The recording’s title sets the tone for the imagery created by Anna Gréta’s songs – a metaphor for Scandinavian expanses, tranquillity and the close connection to nature. As she says, “Nature is just so much bigger than most of the other things that otherwise seem so significant to us. And it is, in its infinite facets, perhaps the greatest inspiration for my music.

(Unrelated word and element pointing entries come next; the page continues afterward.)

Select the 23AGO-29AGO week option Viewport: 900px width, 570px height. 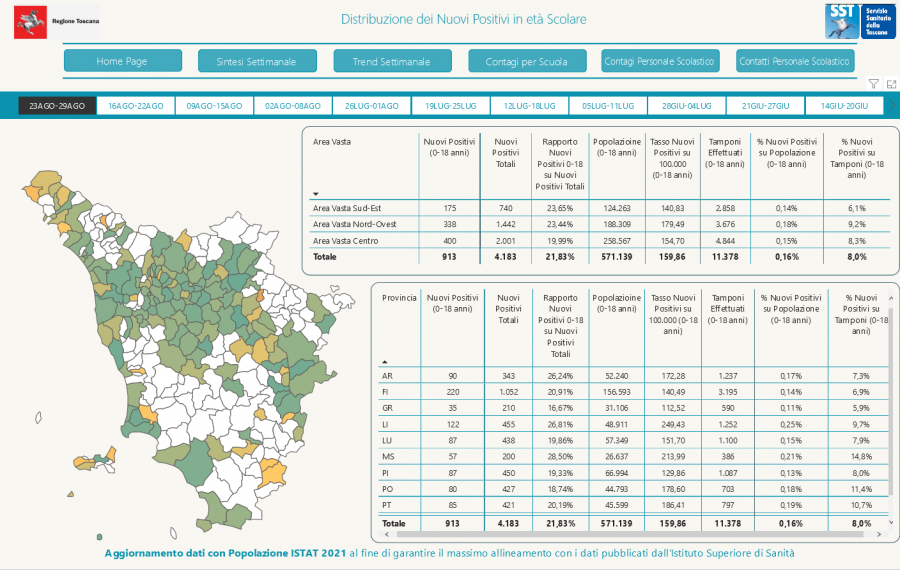57,105
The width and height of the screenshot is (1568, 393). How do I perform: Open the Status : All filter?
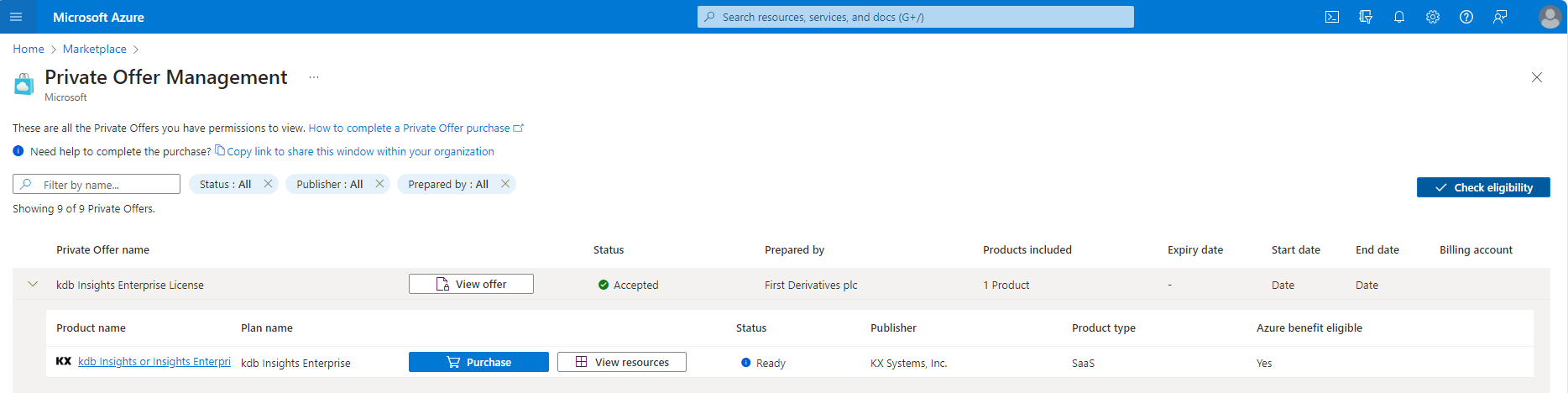click(x=225, y=184)
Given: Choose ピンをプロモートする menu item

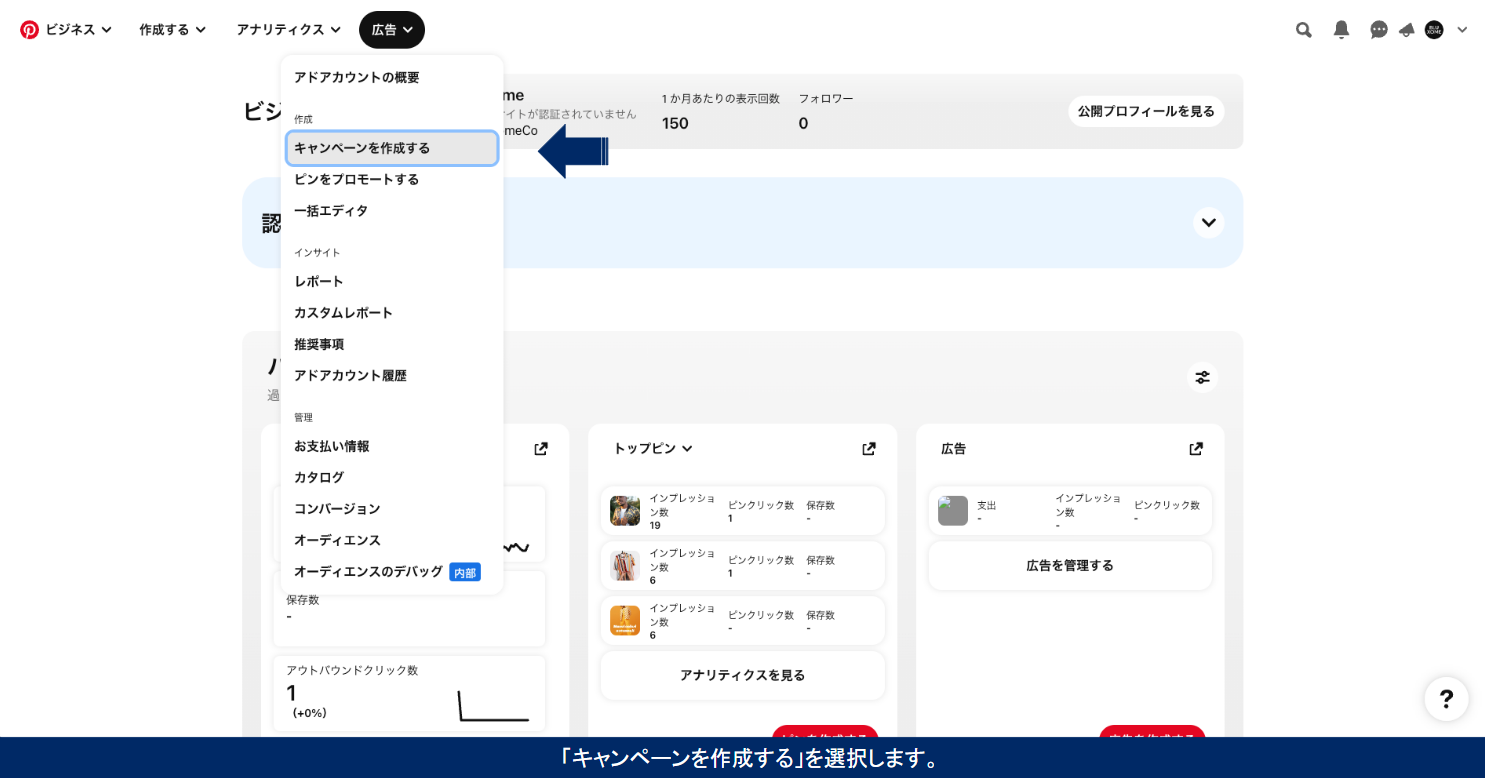Looking at the screenshot, I should click(x=356, y=179).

A place where the noise falls silent and you can feel and hear yourself again. Recently, I have been introduced to birdwatching – something that I reflect on in the title track. When you observe nature carefully, you can experience something unique – a little like searching for love. The nightjar is a bird that is rarely seen flying across the sky in Sweden and has been seen in Iceland less than five times. I feel that everyone is looking for something unique in their lives; and nature can offer that to those who are open to it.” And so, with each of the tracks on this album, she creates self-contained worlds that are part of a bigger picture, light-footed, relaxed, reduced, concentrated. And a remarkably multilayered, immersive and beautiful experience.